- Born: Wilbur Blinco 1898 Leamington Spa, Warwickshire, England
- Died: 1968 (aged 69–70) Cape Town, South Africa
- Genres: Jazz Swing music Big band British dance band
- Occupation: Dance bandleader
- Labels: Rex, Dominion Records, Crown, Imperial, Eclipse

= Jay Wilbur =

British bandleader (1898–1968)

James Edward Wilbur (1898-1968) was a British bandleader and prolifically recorded musician identified with and influential in the era of British dance band music.

Wilbur was born Wilbur Blinco in 1898 in Leamington Spa, Warwickshire. He became recording director for Dominion Records in 1928, but left Dominion shortly before its demise, and became recording manager for the Crystalate Manufacturing Company. With his own name and under many pseudonyms, his recordings appeared on a variety of labels, including Imperial, Eclipse, Rex and Crown.
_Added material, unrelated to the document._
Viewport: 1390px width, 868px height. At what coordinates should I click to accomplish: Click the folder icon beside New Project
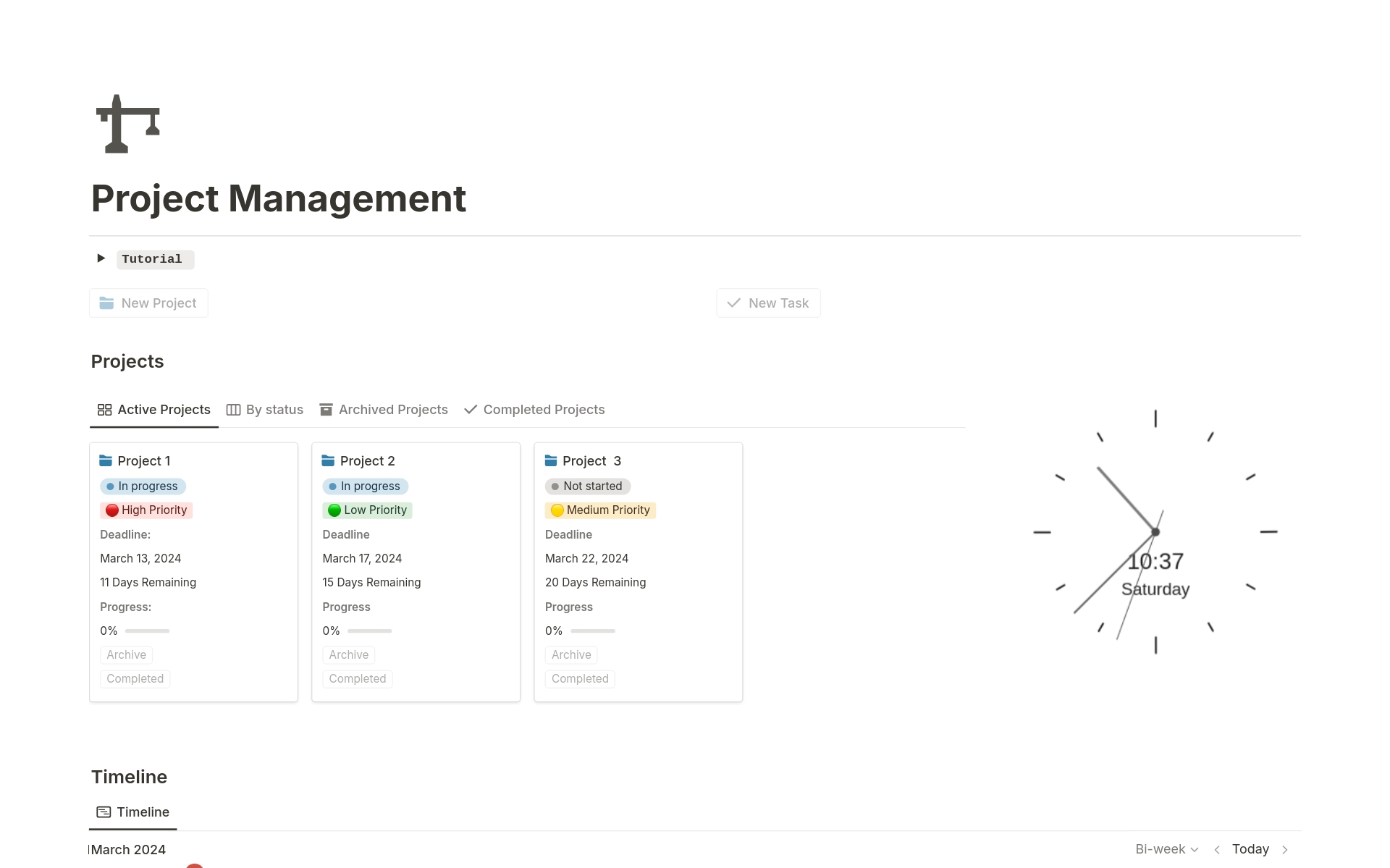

He broadcast for the BBC in the 1930s, often featuring guest artists such as Fats Waller. In 1941, he appeared as himself in the film Hi Gang!. His dance band recordings often featured a young Vera Lynn on vocals, and he later accompanied Lynn on her solo releases.

Jay Wilbur and His Band performed extensively for Allied military service members during World War II. He is known for recording established tunes while rendering them in foxtrot style.

Wilbur died in Cape Town, South Africa, in 1968.